Fault tolerance is the ability of a computing platform to maintain its composure, regardless of what happens to it. In the old days of Windows 95 and 98, everyone dreaded the “Blue Screen of Death (BSOD),” which meant a low-level fault had caused the computer to stop functioning. A more fault-tolerant system would examine this error and determine what needs to happen to keep the system functioning.

While a BSOD was a nuisance for a home computer, it could spell certain disasters in the manufacturing environment. A hard stop, such as the BSOD, interrupted communication between devices, lost data, and could leave machines in an unknown state. As an example, I used to have an X-ray diffractometer that, after a hard crash, would pull a random number for the detector angle. If this mistake was not caught in time, the next time the software was executed, instead of positioning the detector from 0-90 degrees along a track, it could have attempted to go to -6348 degrees, physically crashing it into the cabinet.

Computers are now built to be fault-tolerant to limit these hard crashes. Fault tolerance can be achieved by using redundant systems in the chipset so that if one thread has a fault, other threads can pick up the slack and investigate and reset the faulty one. Besides redundancy, fault tolerance can take the form of load balancing and distributed systems, where processing occurs in multiple locations to ensure that one single processor is not overloaded. 
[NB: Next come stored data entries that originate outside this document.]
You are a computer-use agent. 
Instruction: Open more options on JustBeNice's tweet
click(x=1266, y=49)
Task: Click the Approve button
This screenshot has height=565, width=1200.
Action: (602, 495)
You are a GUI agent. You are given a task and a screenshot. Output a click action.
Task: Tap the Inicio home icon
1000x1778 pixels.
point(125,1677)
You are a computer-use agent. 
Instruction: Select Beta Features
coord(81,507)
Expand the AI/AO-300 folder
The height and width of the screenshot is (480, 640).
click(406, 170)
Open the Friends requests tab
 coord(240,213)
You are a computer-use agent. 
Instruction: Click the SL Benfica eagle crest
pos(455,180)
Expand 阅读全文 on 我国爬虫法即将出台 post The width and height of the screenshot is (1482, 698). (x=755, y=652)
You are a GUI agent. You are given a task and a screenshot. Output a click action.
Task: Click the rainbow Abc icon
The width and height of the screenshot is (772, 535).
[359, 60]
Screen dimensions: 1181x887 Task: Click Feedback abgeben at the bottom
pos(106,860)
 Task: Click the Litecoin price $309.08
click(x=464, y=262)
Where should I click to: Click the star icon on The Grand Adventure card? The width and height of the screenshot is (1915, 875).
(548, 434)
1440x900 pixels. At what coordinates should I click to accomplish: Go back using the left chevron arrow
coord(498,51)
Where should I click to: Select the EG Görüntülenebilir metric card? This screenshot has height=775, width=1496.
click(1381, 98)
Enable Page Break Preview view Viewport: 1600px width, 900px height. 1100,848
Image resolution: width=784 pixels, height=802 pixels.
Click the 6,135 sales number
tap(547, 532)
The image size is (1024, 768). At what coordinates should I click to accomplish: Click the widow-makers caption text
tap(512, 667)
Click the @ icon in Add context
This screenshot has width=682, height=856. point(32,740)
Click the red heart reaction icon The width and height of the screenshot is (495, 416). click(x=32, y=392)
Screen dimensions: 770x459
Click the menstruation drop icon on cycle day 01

Stratus ztC Endurance edge computing platform for fault tolerant system availability

Stratus Technologies’ ztC Endurance computing platforms offer predictive fault tolerance to deliver high system availability. Image used courtesy of  Stratus Technologies

 

Stratus ztC Endurance

Stratus intends for the ztC Endurance to be one of the most reliable computing platforms on the market. With seven nines availability, the fault-tolerant computing platforms are designed to tolerate all the problems that industry can throw their way, from small power bumps to missed communication handshakes, without a system crash.

At the heart of the ztC is a 4th-generation Intel Scalable Sapphire Rapids processor and high-performance DDR5 memory. The ztC Endurance is fully scalable and modular, meaning components can be replaced or upgraded as needed. Three sizes are available for small, medium, and large plants (3100, 5100, and 7100, respectively). The ztC can also run third-party cybersecurity protection without bogging down the system—a distinct advantage over many competing systems.

 

Fault-tolerant Computing

While the X-ray diffractometer example given is rare, thanks to advances in fault tolerance and machine controls, hard crashes can result in machine unpredictability. In the case of the X-ray diffractometer, the detector could have been damaged, but its movement was limited to an interlocked box, meaning the chances of injury were almost zero. 

In industry, unpredictable operation of machinery could lead to injury or death should a machine lose its coordinate system or communication with sensors, limit switches, or other such components. At first glance, it is tempting to think of “seven nines” as a quality and efficiency metric, but it is important also to consider safety as another advantage to system fault tolerance.